Given instruction>
In every row below, swap "Screen dimensions" for "Display size" and leave everything else untouched.

Task input>

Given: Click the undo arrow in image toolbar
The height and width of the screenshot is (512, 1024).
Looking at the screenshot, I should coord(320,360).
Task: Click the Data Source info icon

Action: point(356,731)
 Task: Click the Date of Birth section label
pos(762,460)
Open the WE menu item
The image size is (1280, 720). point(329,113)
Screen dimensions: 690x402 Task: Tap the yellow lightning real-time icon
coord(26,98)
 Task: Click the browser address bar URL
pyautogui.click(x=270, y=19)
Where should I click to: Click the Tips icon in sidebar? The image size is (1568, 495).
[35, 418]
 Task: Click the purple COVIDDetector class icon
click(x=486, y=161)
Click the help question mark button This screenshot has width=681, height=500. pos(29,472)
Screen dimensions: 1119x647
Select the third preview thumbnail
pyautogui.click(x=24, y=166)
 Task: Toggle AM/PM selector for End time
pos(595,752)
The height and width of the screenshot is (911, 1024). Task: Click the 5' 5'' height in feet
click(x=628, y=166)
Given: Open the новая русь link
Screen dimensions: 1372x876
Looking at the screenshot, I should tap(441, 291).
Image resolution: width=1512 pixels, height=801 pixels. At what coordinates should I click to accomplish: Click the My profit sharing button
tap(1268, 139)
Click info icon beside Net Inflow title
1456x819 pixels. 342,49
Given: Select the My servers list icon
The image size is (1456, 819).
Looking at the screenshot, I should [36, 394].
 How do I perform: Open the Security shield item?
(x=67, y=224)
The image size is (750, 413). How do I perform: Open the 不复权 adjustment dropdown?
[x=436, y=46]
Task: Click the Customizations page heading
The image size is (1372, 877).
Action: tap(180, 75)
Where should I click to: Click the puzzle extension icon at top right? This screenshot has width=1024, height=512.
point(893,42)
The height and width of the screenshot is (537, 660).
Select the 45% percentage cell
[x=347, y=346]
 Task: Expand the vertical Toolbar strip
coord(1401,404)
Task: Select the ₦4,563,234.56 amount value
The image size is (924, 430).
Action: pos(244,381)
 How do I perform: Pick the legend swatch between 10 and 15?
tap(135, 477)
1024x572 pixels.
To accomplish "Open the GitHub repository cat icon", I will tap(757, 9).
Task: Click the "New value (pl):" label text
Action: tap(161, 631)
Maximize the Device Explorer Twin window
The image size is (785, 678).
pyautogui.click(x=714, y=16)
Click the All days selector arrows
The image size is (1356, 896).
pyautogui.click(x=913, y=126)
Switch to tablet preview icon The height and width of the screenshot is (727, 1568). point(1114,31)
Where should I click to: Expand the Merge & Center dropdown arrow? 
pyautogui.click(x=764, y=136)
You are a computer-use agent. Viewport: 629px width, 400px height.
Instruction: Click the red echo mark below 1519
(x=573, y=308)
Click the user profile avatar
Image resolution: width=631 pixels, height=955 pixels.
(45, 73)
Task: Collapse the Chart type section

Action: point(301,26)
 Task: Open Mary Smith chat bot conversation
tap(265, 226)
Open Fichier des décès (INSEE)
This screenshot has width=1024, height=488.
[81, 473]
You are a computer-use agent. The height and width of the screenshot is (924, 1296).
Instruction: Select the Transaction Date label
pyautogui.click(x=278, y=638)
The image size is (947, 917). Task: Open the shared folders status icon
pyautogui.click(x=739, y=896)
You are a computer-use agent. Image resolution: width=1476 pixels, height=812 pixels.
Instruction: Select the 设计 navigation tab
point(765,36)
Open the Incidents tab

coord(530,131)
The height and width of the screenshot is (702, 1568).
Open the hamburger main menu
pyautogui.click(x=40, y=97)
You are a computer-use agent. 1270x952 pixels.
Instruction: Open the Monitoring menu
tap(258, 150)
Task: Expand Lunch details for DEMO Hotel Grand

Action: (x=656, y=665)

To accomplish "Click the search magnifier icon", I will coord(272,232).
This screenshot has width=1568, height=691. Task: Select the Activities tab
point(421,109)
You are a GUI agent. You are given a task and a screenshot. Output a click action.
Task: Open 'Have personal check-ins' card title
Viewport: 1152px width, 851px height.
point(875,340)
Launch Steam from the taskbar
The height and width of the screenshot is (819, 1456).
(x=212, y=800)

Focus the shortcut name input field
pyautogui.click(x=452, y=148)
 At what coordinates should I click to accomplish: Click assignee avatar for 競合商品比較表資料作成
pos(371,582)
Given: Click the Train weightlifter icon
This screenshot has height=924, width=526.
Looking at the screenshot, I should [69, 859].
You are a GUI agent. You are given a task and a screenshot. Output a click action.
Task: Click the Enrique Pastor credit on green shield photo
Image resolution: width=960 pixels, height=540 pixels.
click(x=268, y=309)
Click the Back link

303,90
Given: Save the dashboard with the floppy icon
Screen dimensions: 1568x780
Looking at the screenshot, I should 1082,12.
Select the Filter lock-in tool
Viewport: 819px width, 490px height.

Response to this task>
Given: Click the undo arrow in image toolbar
The height and width of the screenshot is (512, 1024).
Looking at the screenshot, I should coord(320,360).
Task: Click the Data Source info icon

Action: point(356,731)
 Task: Click the Date of Birth section label
pos(762,460)
Open the WE menu item
The image size is (1280, 720). point(329,113)
Display size: 690x402 Task: Tap the yellow lightning real-time icon
coord(26,98)
 Task: Click the browser address bar URL
pyautogui.click(x=270, y=19)
Where should I click to: Click the Tips icon in sidebar? The image size is (1568, 495).
[35, 418]
 Task: Click the purple COVIDDetector class icon
click(x=486, y=161)
Click the help question mark button This screenshot has width=681, height=500. pos(29,472)
Display size: 1119x647
Select the third preview thumbnail
pyautogui.click(x=24, y=166)
 Task: Toggle AM/PM selector for End time
pos(595,752)
The height and width of the screenshot is (911, 1024). Task: Click the 5' 5'' height in feet
click(x=628, y=166)
Given: Open the новая русь link
Display size: 1372x876
Looking at the screenshot, I should tap(441, 291).
Image resolution: width=1512 pixels, height=801 pixels. At what coordinates should I click to accomplish: Click the My profit sharing button
tap(1268, 139)
Click info icon beside Net Inflow title
1456x819 pixels. 342,49
Given: Select the My servers list icon
The image size is (1456, 819).
Looking at the screenshot, I should [36, 394].
 How do I perform: Open the Security shield item?
(x=67, y=224)
The image size is (750, 413). How do I perform: Open the 不复权 adjustment dropdown?
[x=436, y=46]
Task: Click the Customizations page heading
The image size is (1372, 877).
Action: tap(180, 75)
Where should I click to: Click the puzzle extension icon at top right? This screenshot has width=1024, height=512.
point(893,42)
The height and width of the screenshot is (537, 660).
Select the 45% percentage cell
[x=347, y=346]
 Task: Expand the vertical Toolbar strip
coord(1401,404)
Task: Select the ₦4,563,234.56 amount value
The image size is (924, 430).
Action: pos(244,381)
 How do I perform: Pick the legend swatch between 10 and 15?
tap(135, 477)
1024x572 pixels.
To accomplish "Open the GitHub repository cat icon", I will tap(757, 9).
Task: Click the "New value (pl):" label text
Action: tap(161, 631)
Maximize the Device Explorer Twin window
The image size is (785, 678).
pyautogui.click(x=714, y=16)
Click the All days selector arrows
The image size is (1356, 896).
pyautogui.click(x=913, y=126)
Switch to tablet preview icon The height and width of the screenshot is (727, 1568). point(1114,31)
Where should I click to: Expand the Merge & Center dropdown arrow? 
pyautogui.click(x=764, y=136)
You are a computer-use agent. Viewport: 629px width, 400px height.
Instruction: Click the red echo mark below 1519
(x=573, y=308)
Click the user profile avatar
Image resolution: width=631 pixels, height=955 pixels.
(45, 73)
Task: Collapse the Chart type section

Action: point(301,26)
 Task: Open Mary Smith chat bot conversation
tap(265, 226)
Open Fichier des décès (INSEE)
This screenshot has width=1024, height=488.
[81, 473]
You are a computer-use agent. The height and width of the screenshot is (924, 1296).
Instruction: Select the Transaction Date label
pyautogui.click(x=278, y=638)
The image size is (947, 917). Task: Open the shared folders status icon
pyautogui.click(x=739, y=896)
You are a computer-use agent. Image resolution: width=1476 pixels, height=812 pixels.
Instruction: Select the 设计 navigation tab
point(765,36)
Open the Incidents tab

coord(530,131)
The height and width of the screenshot is (702, 1568).
Open the hamburger main menu
pyautogui.click(x=40, y=97)
You are a computer-use agent. 1270x952 pixels.
Instruction: Open the Monitoring menu
tap(258, 150)
Task: Expand Lunch details for DEMO Hotel Grand

Action: (x=656, y=665)

To accomplish "Click the search magnifier icon", I will coord(272,232).
This screenshot has width=1568, height=691. Task: Select the Activities tab
point(421,109)
You are a GUI agent. You are given a task and a screenshot. Output a click action.
Task: Open 'Have personal check-ins' card title
Viewport: 1152px width, 851px height.
point(875,340)
Launch Steam from the taskbar
The height and width of the screenshot is (819, 1456).
(x=212, y=800)

Focus the shortcut name input field
pyautogui.click(x=452, y=148)
 At what coordinates should I click to accomplish: Click assignee avatar for 競合商品比較表資料作成
pos(371,582)
Given: Click the Train weightlifter icon
This screenshot has height=924, width=526.
Looking at the screenshot, I should [69, 859].
You are a GUI agent. You are given a task and a screenshot. Output a click action.
Task: Click the Enrique Pastor credit on green shield photo
Image resolution: width=960 pixels, height=540 pixels.
click(x=268, y=309)
Click the Back link

303,90
Given: Save the dashboard with the floppy icon
Display size: 1568x780
Looking at the screenshot, I should 1082,12.
Select the Filter lock-in tool
Viewport: 819px width, 490px height.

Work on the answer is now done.